Ceux qui nous humanisent

Nous devons fréquenter les livres et les êtres qui nous humanisent, qui nous éloignent de nos tempêtes, de nos certitudes, qui nous éveillent à la beauté du monde, qui dévoilent ce qui est caché, qui rendent l'invisible visible. Ils approfondissent notre humanité, nous rapprochent de l'essentiel mais de façon délicate, infléchir ainsi subtilement l'itinéraire de notre cœur, non vers la finalité de la possession mais celle du dénuement. Nous devons les fréquenter car chaque mot, chaque souffle se muent en la matière de l'apaisement, corps apaisé, âme apaisée, selon les injonctions d'un désir soumis au dogme de l'amour. Il n'y a, au bout du compte, qu'un unique combat, celui de l'inhumain et de l'humain en soi, l'inhumain est le visage de l'absence à la lumière, le refus de l'autre, les pulsions de l'ensauvagement et l'humain est le visage de la présence à la lumière, l'abandon à l'autre, les sagesses du don.
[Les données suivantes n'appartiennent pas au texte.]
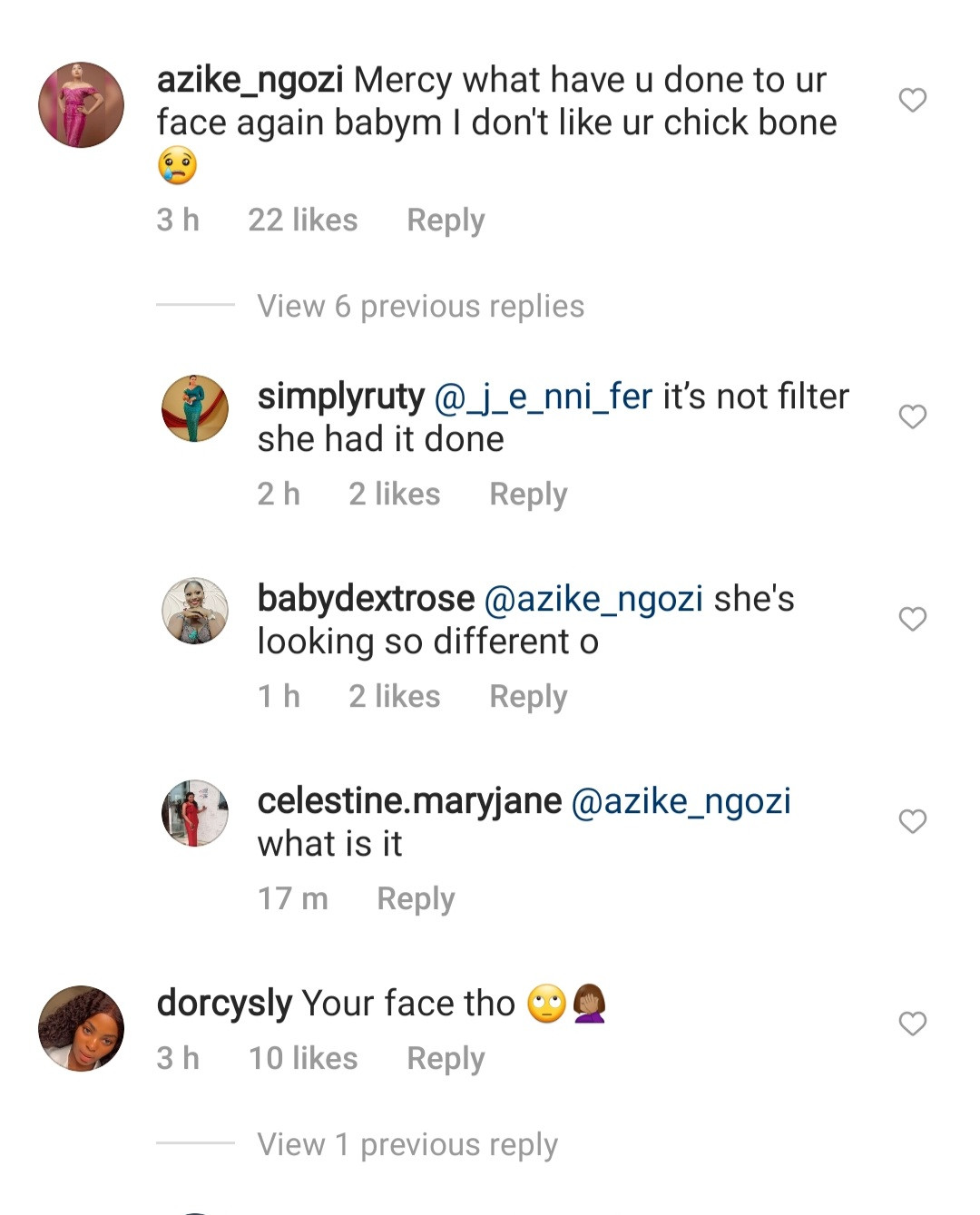Open azike_ngozi's profile picture
Screen dimensions: 980x1215
[x=81, y=104]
Il faut ainsi larguer les amarres, entamer l'exode de soi dans les paysages de ces êtres et dans les pages de ces livres, nous emplir de leur lumière, qu'elle altère les rythmes de notre sang et que notre sang soit le sentier qui nous mène à l'autre. Fréquentons ces êtres et ces livres, fréquentons les assidûment car il n'est qu'un témoignage pour décider de la valeur d'une vie, son humanité. Et rien d'autre.